**WORK REQUIRED:** In the records below, the lines between the one holding "Task: Open the stroke line style selector" and the one holding "Given: Click the Group", inclusive, are to be transcribed exactly; no pictures are to be included.

DATA TO EXAMINE START

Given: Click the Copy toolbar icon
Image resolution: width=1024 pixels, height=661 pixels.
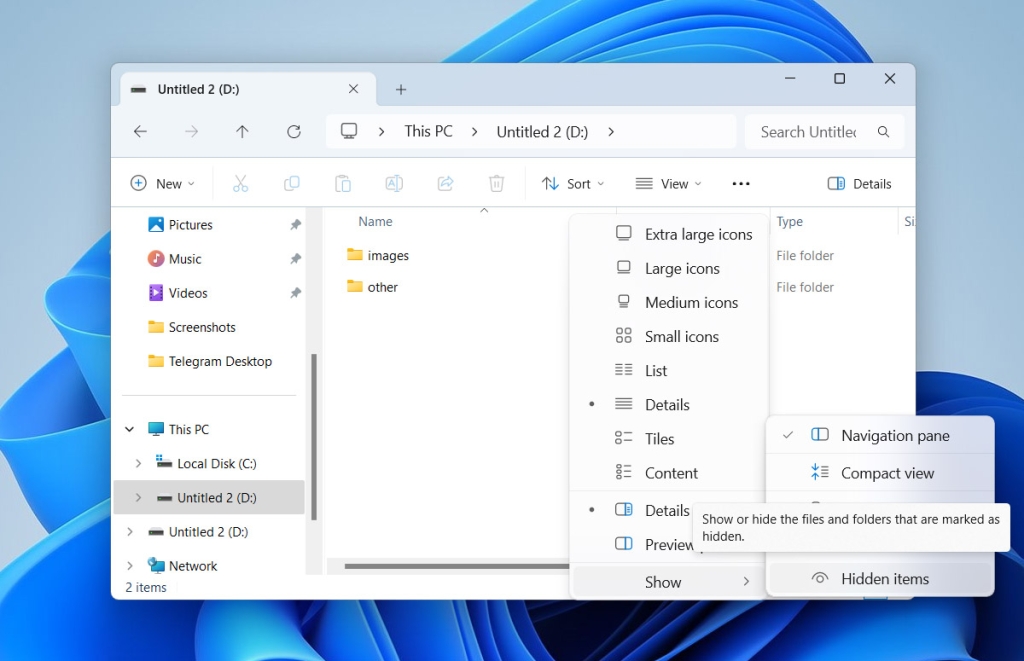Looking at the screenshot, I should tap(291, 183).
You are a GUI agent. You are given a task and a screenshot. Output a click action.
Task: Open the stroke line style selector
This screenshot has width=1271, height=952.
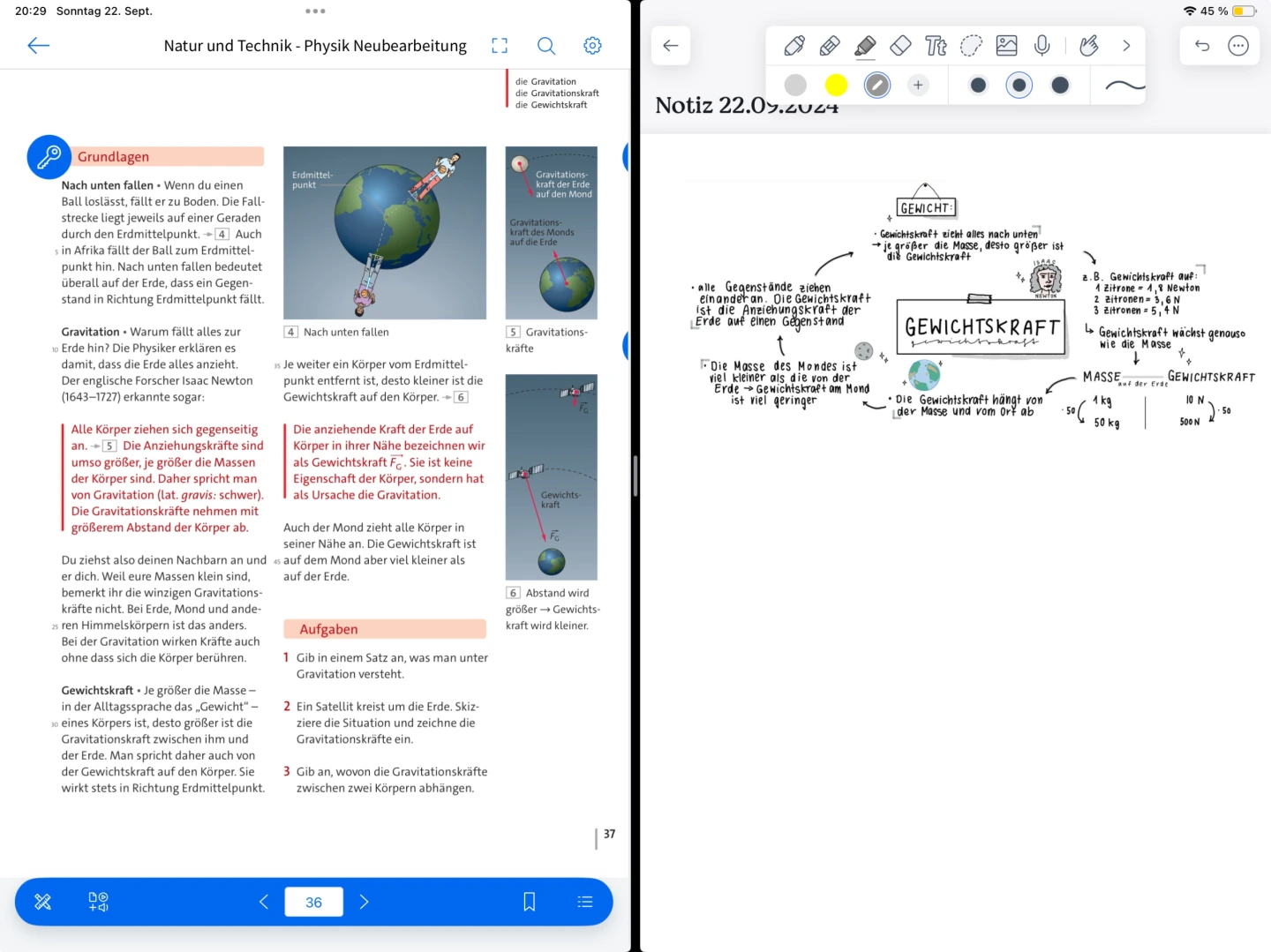pyautogui.click(x=1124, y=86)
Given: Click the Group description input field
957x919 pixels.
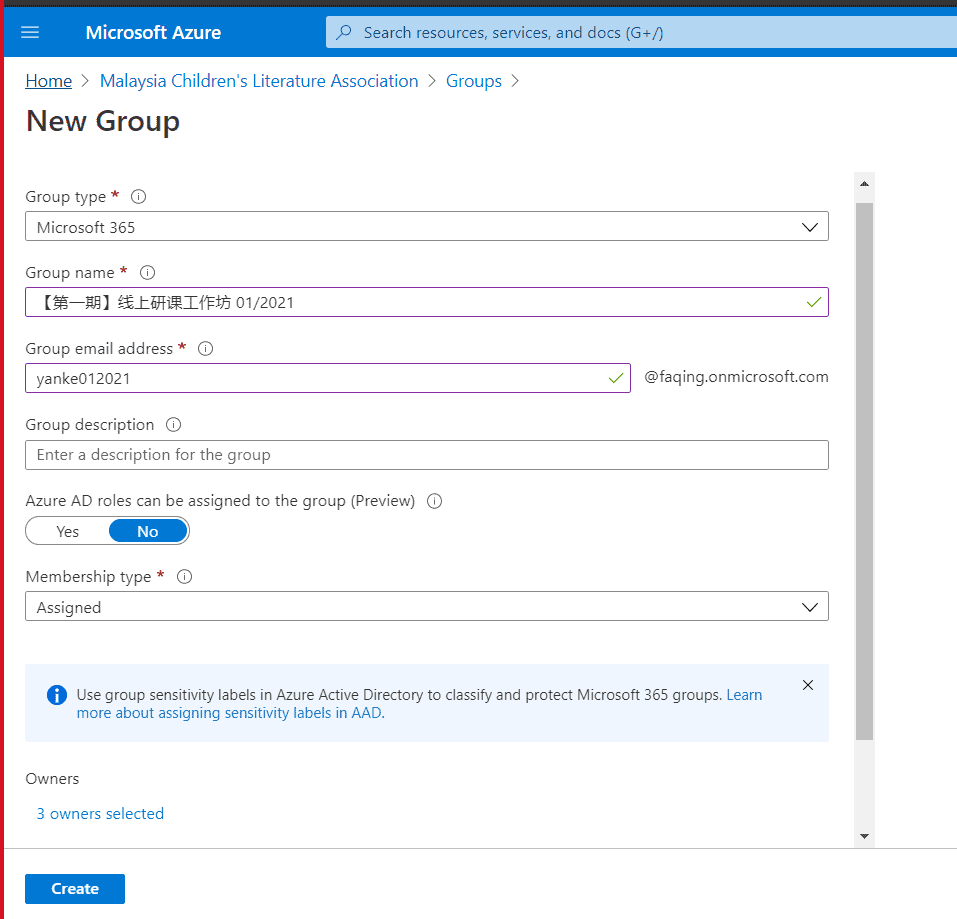Looking at the screenshot, I should coord(426,455).
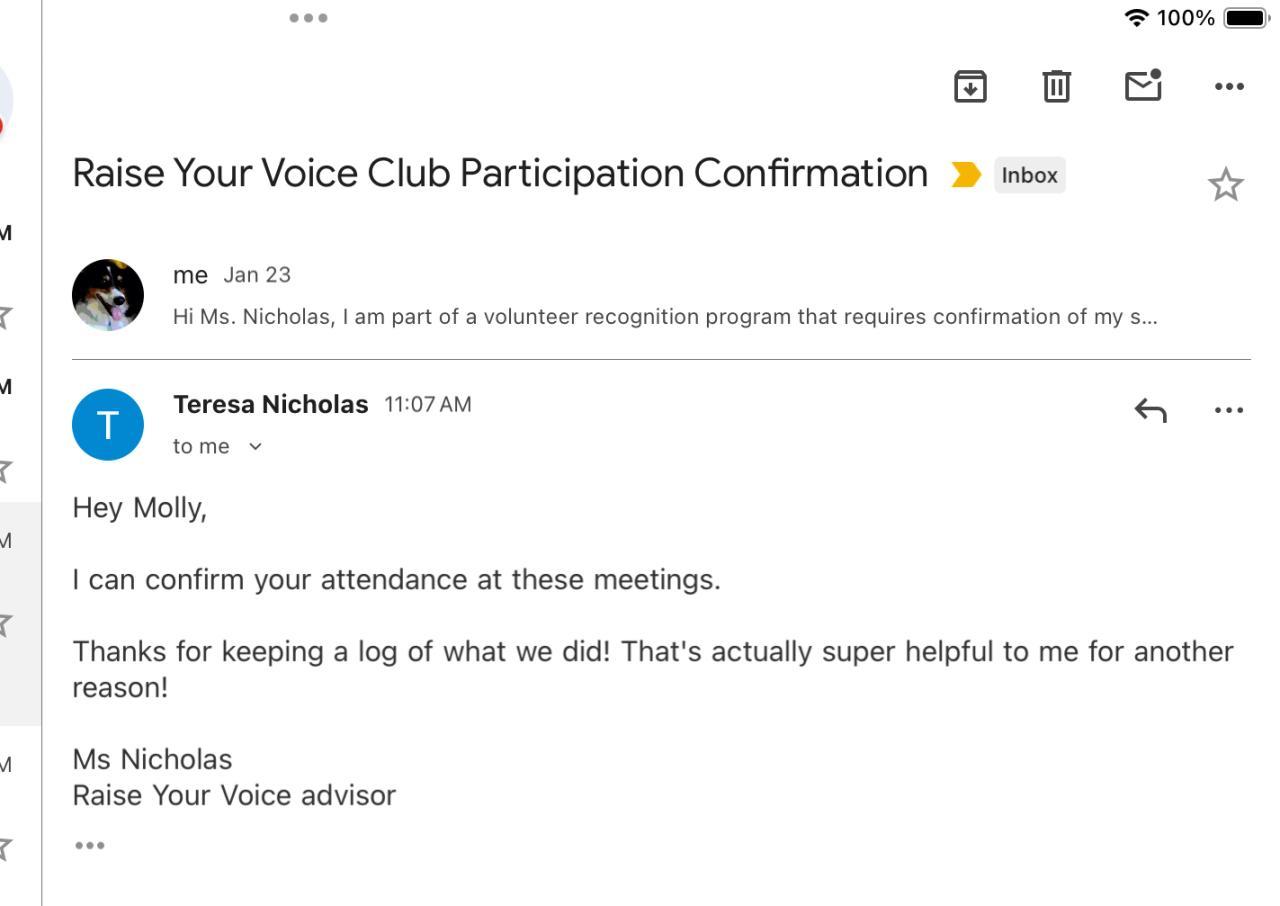Mark the email as unread

[1143, 86]
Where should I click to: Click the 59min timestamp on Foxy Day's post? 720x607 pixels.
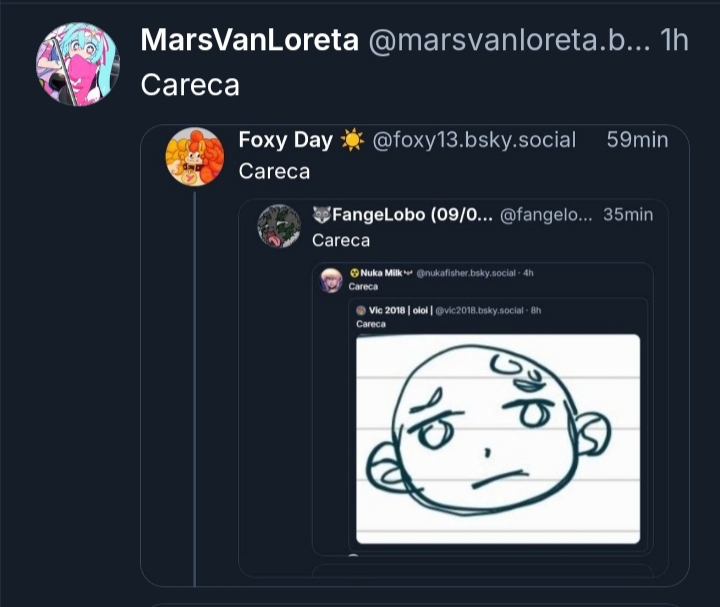(637, 140)
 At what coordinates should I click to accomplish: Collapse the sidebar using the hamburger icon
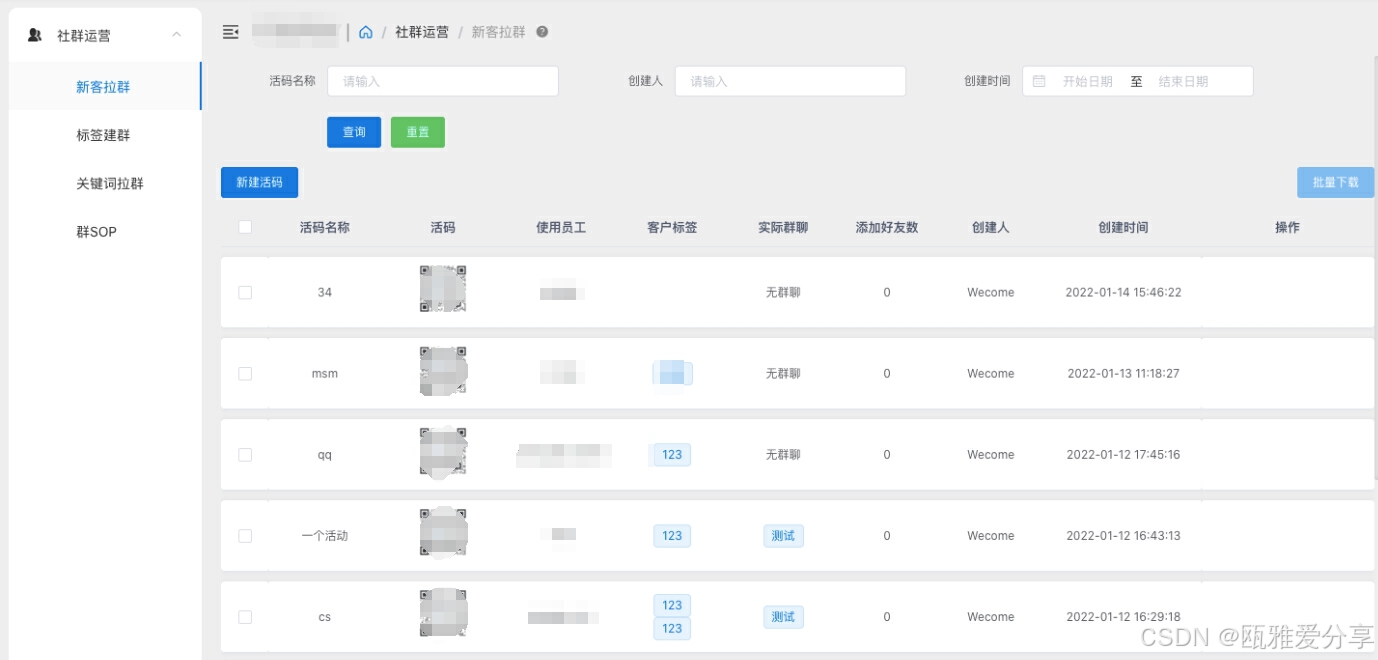point(231,32)
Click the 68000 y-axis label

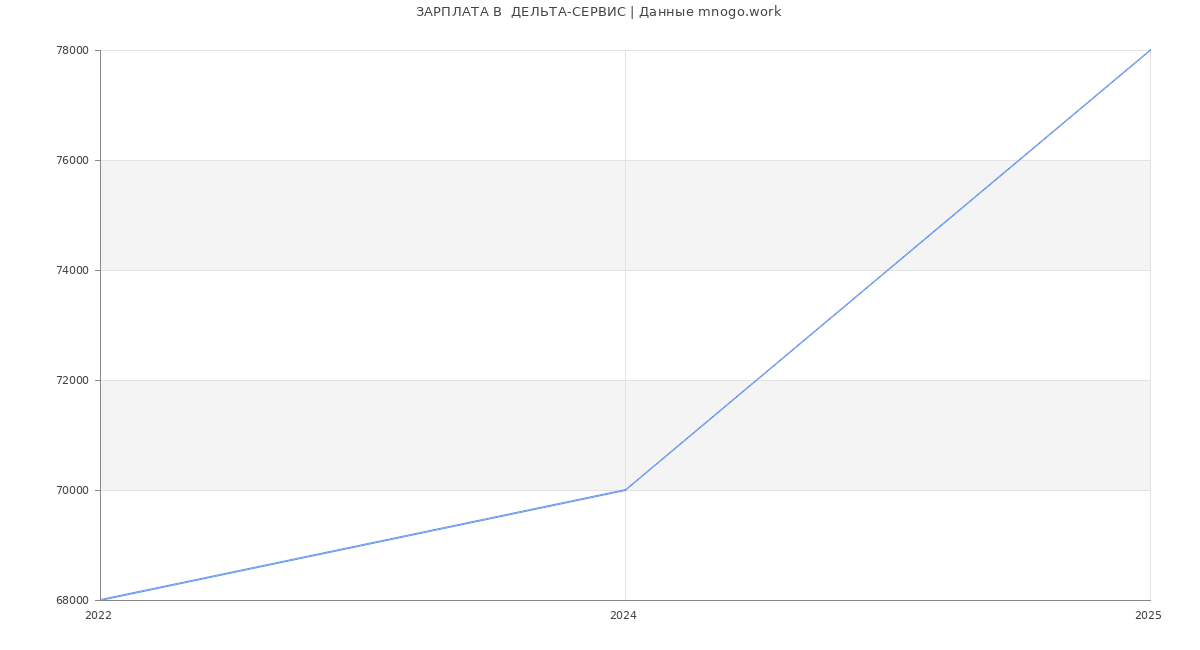tap(72, 600)
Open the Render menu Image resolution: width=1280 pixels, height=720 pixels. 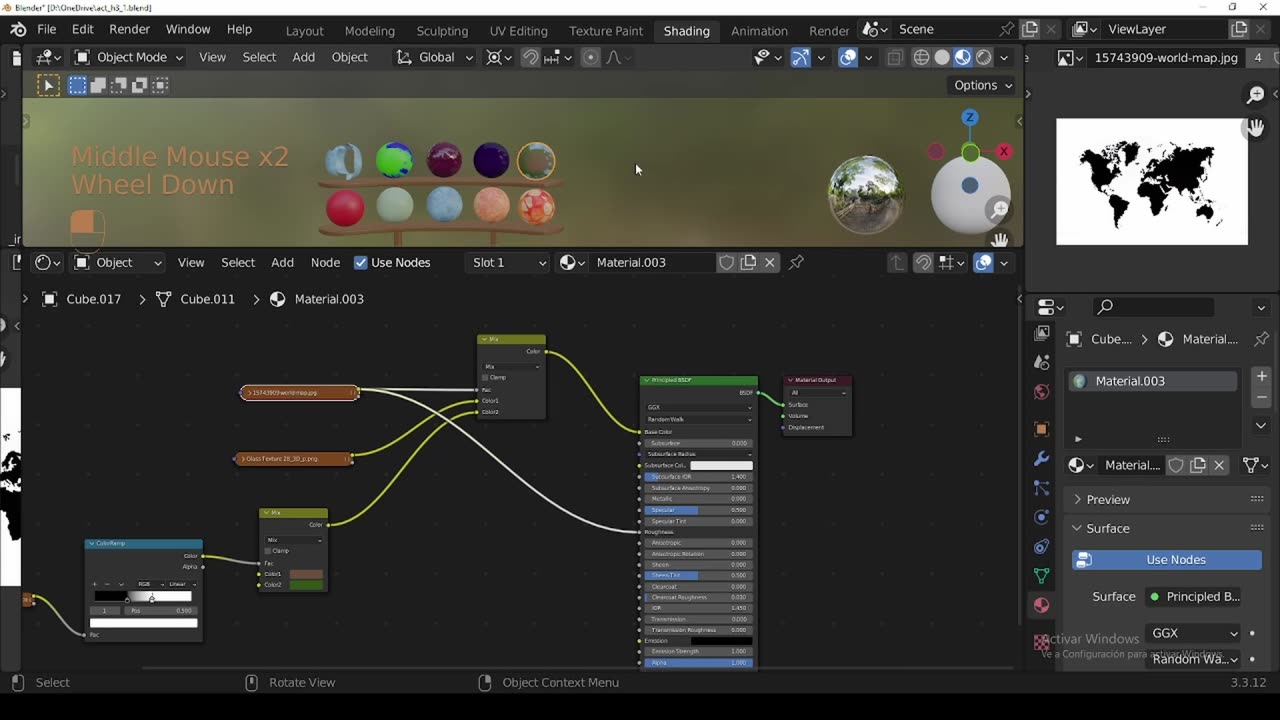(129, 30)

DATA TO EXAMINE END

**RESPONSE AREA:**
Task: Open the stroke line style selector
This screenshot has width=1271, height=952.
pyautogui.click(x=1124, y=86)
Given: Click the Group description input field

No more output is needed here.